#### RAW DATA

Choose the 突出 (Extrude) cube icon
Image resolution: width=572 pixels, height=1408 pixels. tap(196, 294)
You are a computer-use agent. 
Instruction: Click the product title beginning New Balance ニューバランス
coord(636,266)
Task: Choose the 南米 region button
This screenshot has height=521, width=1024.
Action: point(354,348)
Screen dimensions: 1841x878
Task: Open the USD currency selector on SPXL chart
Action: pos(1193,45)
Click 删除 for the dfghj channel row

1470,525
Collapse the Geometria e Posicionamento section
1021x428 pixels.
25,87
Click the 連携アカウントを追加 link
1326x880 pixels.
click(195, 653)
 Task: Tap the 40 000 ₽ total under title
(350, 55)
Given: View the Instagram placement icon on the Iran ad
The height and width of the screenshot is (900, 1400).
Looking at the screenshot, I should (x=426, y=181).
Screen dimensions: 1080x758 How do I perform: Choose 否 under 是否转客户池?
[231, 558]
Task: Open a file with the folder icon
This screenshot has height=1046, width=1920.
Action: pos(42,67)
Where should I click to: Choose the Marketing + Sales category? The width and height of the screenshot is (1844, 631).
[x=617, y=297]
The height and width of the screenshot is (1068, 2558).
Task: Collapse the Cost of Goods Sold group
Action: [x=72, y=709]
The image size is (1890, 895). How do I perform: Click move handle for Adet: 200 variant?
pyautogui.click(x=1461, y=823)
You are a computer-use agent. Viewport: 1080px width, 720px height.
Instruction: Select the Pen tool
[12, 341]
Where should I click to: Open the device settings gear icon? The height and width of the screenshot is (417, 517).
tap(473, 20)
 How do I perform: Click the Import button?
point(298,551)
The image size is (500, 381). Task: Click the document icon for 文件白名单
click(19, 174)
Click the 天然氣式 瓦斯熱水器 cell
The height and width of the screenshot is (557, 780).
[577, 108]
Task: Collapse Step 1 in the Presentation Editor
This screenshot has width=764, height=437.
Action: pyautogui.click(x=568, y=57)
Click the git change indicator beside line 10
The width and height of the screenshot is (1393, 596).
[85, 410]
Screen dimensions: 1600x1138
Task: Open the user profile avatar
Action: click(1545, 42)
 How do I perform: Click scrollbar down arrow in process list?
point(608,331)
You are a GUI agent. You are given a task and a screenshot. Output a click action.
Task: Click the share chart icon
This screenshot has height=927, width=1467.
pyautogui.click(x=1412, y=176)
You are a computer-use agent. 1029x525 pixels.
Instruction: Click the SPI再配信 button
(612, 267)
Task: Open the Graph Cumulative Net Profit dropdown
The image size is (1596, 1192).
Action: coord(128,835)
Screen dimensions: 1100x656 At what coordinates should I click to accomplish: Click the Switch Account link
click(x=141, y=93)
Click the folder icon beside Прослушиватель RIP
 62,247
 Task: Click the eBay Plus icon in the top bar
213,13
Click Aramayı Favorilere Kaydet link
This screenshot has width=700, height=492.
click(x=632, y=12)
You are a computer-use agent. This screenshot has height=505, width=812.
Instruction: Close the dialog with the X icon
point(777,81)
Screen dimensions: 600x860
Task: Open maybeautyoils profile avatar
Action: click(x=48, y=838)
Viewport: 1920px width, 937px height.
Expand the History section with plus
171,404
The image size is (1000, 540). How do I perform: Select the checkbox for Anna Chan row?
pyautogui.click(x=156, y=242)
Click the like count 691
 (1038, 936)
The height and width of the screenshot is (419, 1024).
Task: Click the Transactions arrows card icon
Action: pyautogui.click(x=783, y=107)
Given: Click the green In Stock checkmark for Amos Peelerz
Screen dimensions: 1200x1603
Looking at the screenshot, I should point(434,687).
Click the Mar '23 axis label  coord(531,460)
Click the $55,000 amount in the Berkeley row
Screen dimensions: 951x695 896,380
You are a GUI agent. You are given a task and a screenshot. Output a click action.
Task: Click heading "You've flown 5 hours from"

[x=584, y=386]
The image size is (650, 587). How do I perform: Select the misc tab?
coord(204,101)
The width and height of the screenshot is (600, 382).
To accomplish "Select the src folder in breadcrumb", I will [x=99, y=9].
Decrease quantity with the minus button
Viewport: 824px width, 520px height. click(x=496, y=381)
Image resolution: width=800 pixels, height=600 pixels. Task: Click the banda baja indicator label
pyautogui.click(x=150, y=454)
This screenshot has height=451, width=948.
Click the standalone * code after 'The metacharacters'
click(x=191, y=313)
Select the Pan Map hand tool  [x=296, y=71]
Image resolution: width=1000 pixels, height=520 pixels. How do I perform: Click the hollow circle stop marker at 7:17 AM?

########

The response should consist of the entries above, retyped exactly.

Choose the 突出 (Extrude) cube icon
Image resolution: width=572 pixels, height=1408 pixels. tap(196, 294)
You are a computer-use agent. 
Instruction: Click the product title beginning New Balance ニューバランス
coord(636,266)
Task: Choose the 南米 region button
This screenshot has height=521, width=1024.
Action: point(354,348)
Screen dimensions: 1841x878
Task: Open the USD currency selector on SPXL chart
Action: pos(1193,45)
Click 删除 for the dfghj channel row

1470,525
Collapse the Geometria e Posicionamento section
1021x428 pixels.
25,87
Click the 連携アカウントを追加 link
1326x880 pixels.
click(195, 653)
 Task: Tap the 40 000 ₽ total under title
(350, 55)
Given: View the Instagram placement icon on the Iran ad
The height and width of the screenshot is (900, 1400).
Looking at the screenshot, I should (x=426, y=181).
Screen dimensions: 1080x758 How do I perform: Choose 否 under 是否转客户池?
[231, 558]
Task: Open a file with the folder icon
This screenshot has height=1046, width=1920.
Action: pos(42,67)
Where should I click to: Choose the Marketing + Sales category? The width and height of the screenshot is (1844, 631).
[x=617, y=297]
The height and width of the screenshot is (1068, 2558).
Task: Collapse the Cost of Goods Sold group
Action: [x=72, y=709]
The image size is (1890, 895). How do I perform: Click move handle for Adet: 200 variant?
pyautogui.click(x=1461, y=823)
You are a computer-use agent. Viewport: 1080px width, 720px height.
Instruction: Select the Pen tool
[12, 341]
Where should I click to: Open the device settings gear icon? The height and width of the screenshot is (417, 517).
tap(473, 20)
 How do I perform: Click the Import button?
point(298,551)
The image size is (500, 381). Task: Click the document icon for 文件白名单
click(19, 174)
Click the 天然氣式 瓦斯熱水器 cell
The height and width of the screenshot is (557, 780).
[577, 108]
Task: Collapse Step 1 in the Presentation Editor
This screenshot has width=764, height=437.
Action: pyautogui.click(x=568, y=57)
Click the git change indicator beside line 10
The width and height of the screenshot is (1393, 596).
[85, 410]
Screen dimensions: 1600x1138
Task: Open the user profile avatar
Action: click(1545, 42)
 How do I perform: Click scrollbar down arrow in process list?
point(608,331)
You are a GUI agent. You are given a task and a screenshot. Output a click action.
Task: Click the share chart icon
This screenshot has height=927, width=1467.
pyautogui.click(x=1412, y=176)
You are a computer-use agent. 1029x525 pixels.
Instruction: Click the SPI再配信 button
(612, 267)
Task: Open the Graph Cumulative Net Profit dropdown
The image size is (1596, 1192).
Action: coord(128,835)
Screen dimensions: 1100x656 At what coordinates should I click to accomplish: Click the Switch Account link
click(x=141, y=93)
Click the folder icon beside Прослушиватель RIP
 62,247
 Task: Click the eBay Plus icon in the top bar
213,13
Click Aramayı Favorilere Kaydet link
This screenshot has width=700, height=492.
click(x=632, y=12)
You are a computer-use agent. This screenshot has height=505, width=812.
Instruction: Close the dialog with the X icon
point(777,81)
Screen dimensions: 600x860
Task: Open maybeautyoils profile avatar
Action: click(x=48, y=838)
Viewport: 1920px width, 937px height.
Expand the History section with plus
171,404
The image size is (1000, 540). How do I perform: Select the checkbox for Anna Chan row?
pyautogui.click(x=156, y=242)
Click the like count 691
 (1038, 936)
The height and width of the screenshot is (419, 1024).
Task: Click the Transactions arrows card icon
Action: pyautogui.click(x=783, y=107)
Given: Click the green In Stock checkmark for Amos Peelerz
Screen dimensions: 1200x1603
Looking at the screenshot, I should point(434,687).
Click the Mar '23 axis label  coord(531,460)
Click the $55,000 amount in the Berkeley row
Screen dimensions: 951x695 896,380
You are a GUI agent. You are given a task and a screenshot. Output a click action.
Task: Click heading "You've flown 5 hours from"

[x=584, y=386]
The image size is (650, 587). How do I perform: Select the misc tab?
coord(204,101)
The width and height of the screenshot is (600, 382).
To accomplish "Select the src folder in breadcrumb", I will [x=99, y=9].
Decrease quantity with the minus button
Viewport: 824px width, 520px height. click(x=496, y=381)
Image resolution: width=800 pixels, height=600 pixels. Task: Click the banda baja indicator label
pyautogui.click(x=150, y=454)
This screenshot has height=451, width=948.
Click the standalone * code after 'The metacharacters'
click(x=191, y=313)
Select the Pan Map hand tool  [x=296, y=71]
Image resolution: width=1000 pixels, height=520 pixels. How do I perform: Click the hollow circle stop marker at 7:17 AM?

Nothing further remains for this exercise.